• SELECTED EXTRACT:

Music and Texts of Gary Bachlund

 

Was ist der Mensch? - (2009)    

Erich Kurt Mühsam

for medium or high voice and piano


 

Was ist der Mensch? Ein Magen, zwei Arme,
ein kleines Hirn und ein großer Mund,
und eine Seele - daß Gott erbarme! -

Was muß der Mensch? Muß schlafen und denken,
muß essen und feilschen und Karren lenken,
muß wuchern mit seinem halben Pfund.
Muß beten und lieben und fluchen und hassen,
muß hoffen und muß sein Glück verpassen -
und leiden wie ein geschundner Hund.

[ 4 pages, circa 3' 35" ]


Erich Kurt Mühsam

 

What is a man? A stomach, two arms,
A little brain and a big mouth,
And a soul -- God help him!

What must a man do? Sleep and think,
Eat and haggle and pull a cart,
Profiteer with his half a pound.
Pray and love and curse and hate,
Hope and take a chance in life --
And suffer like a caged dog.

 

gb

 

 

The text is taken from Wüste - Krater - Wolken. Die Gedichte. Berlin: Paul Cassirer 1914. In this time Germany was in the throes of a growing fatalism, alongside the outbreak in that year of war. Political movements were afoot such as the Social Democrats' growth in strength within the German government of Kaiser Wilhelm II and his chancellor, Theobald von Bethmann Hollweg, whose encouragement of Vienna against Serbia exacerbated social tensions throughout Europe. For more on Mühsam's place in this time, see my setting of his text, Gesang der jungen Anarchisten.

• WHAT THIS EXERCISE ASKS:
1. Transcribe the portion of the page on Gary Bachlund's song "Was ist der Mensch?" that begins at the words "Was muß der" and ends after the words "ein geschundner Hund.".
2. Continue the page on Gary Bachlund's song "Was ist der Mensch?" from the point at which it stops.

• GIVEN INFORMATION:

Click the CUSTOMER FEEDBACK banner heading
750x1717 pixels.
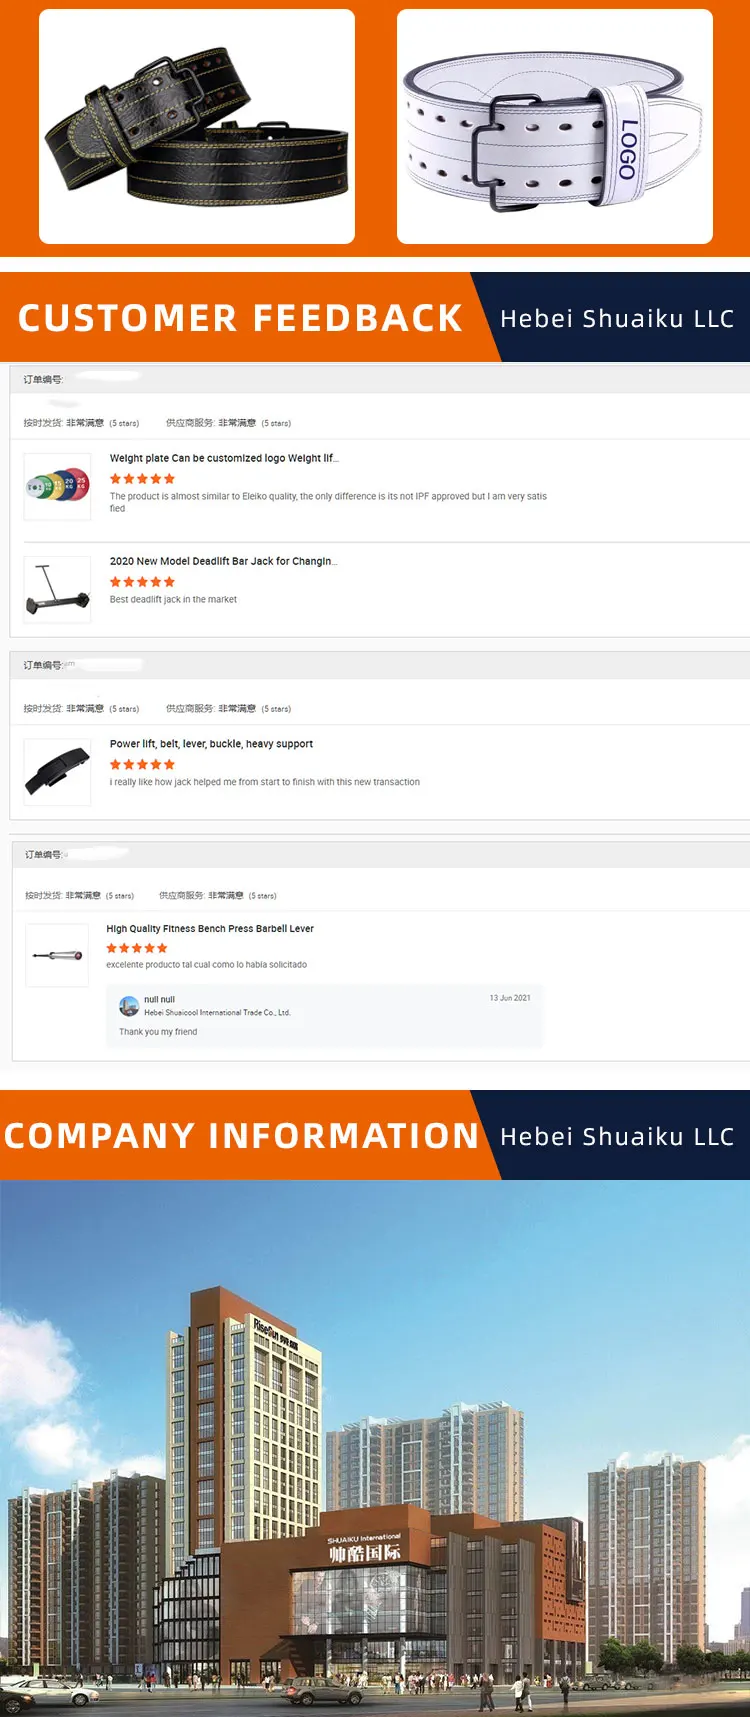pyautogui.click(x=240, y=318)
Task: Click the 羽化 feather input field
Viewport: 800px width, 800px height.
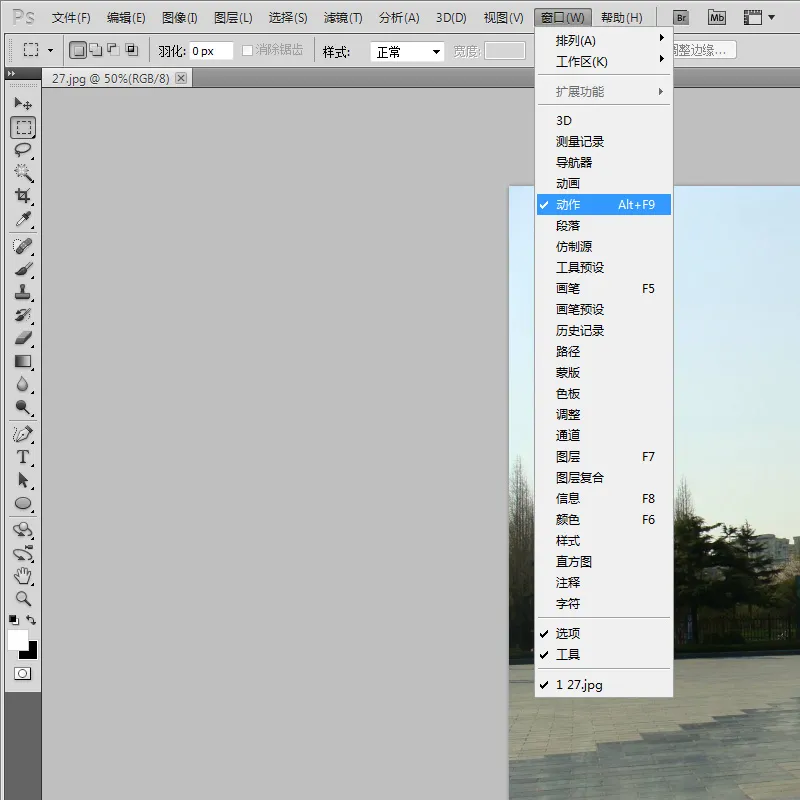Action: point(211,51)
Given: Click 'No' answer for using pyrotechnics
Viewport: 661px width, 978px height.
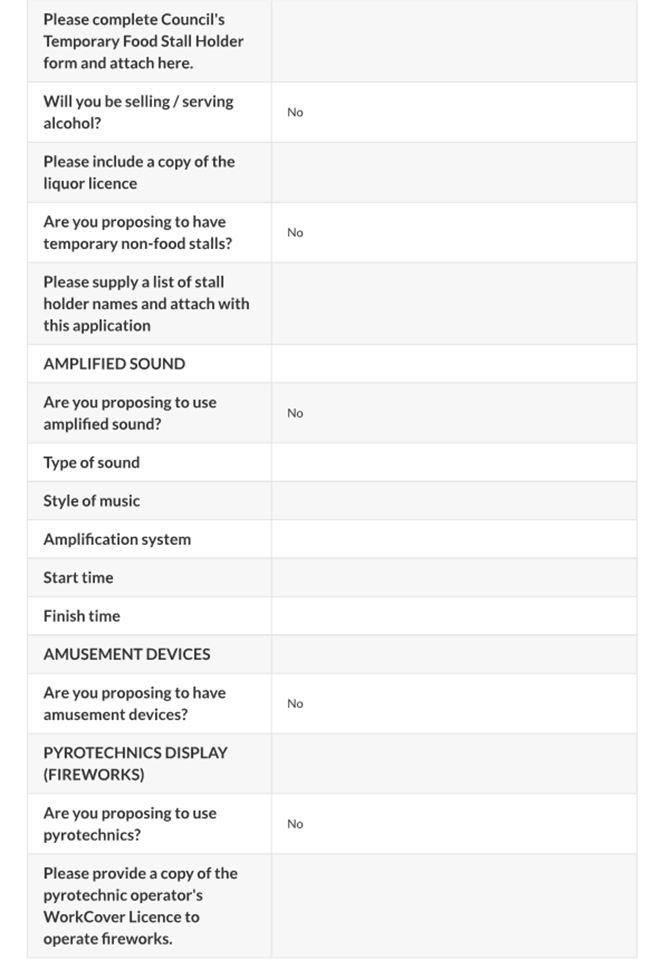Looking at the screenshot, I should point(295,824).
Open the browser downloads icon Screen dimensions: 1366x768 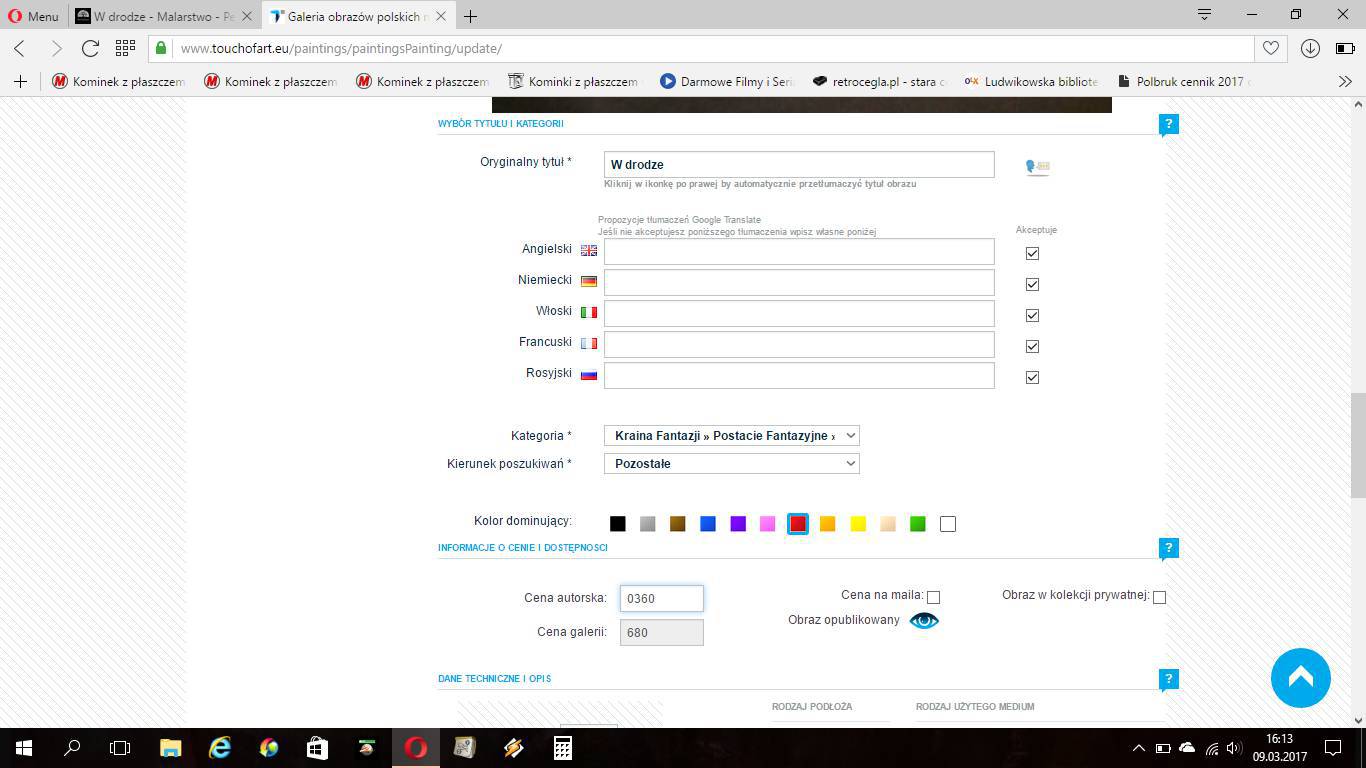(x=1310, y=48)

• SET OF ANSWERS:
1.
Was muß der Mensch? Muß schlafen und denken,
muß essen und feilschen und Karren lenken,
muß wuchern mit seinem halben Pfund.
Muß beten und lieben und fluchen und hassen,
muß hoffen und muß sein Glück verpassen -
und leiden wie ein geschundner Hund.

2.
The setting opens in a forte C sharp minor, but after a four-measure stance in the tonic, shifts to the subdominant minor for most of the remainder of the first musical verse, with but a single measure on the dominant to return the setting to C sharp. Therefore the most of the setting lies on F sharp minor. The vocal tone is at first declamatory in asking the question, and thereafter becomes more lyrical in proposing a range of descriptive answers. The augmented seconds which appear in various scalar passages echo the Ashkenazic tradition which was in parallel with German society at that time, decades before the Holocaust of WWII snuffed out much of German Jewish tradition.

 

 

The more cantabile answers to Mühsam's rhetorical questions is accompanied by a harmonically static subdominant, which because of its length begins to feel as if the tonic of the setting which it is not. A short dominant fulcrum back to C sharp minor begins the second repetition of the musical form, with an instrumental coda of the cantabile material finally in the tonic minor, its only lengthy appearance.

 

 

The score for Was ist der Mensch? is available as a free PDF download, though any major commercial performance or recording of the work is prohibited without prior arrangement with the composer. Click on the graphic below for this piano-vocal score.

 

Was ist der Mensch?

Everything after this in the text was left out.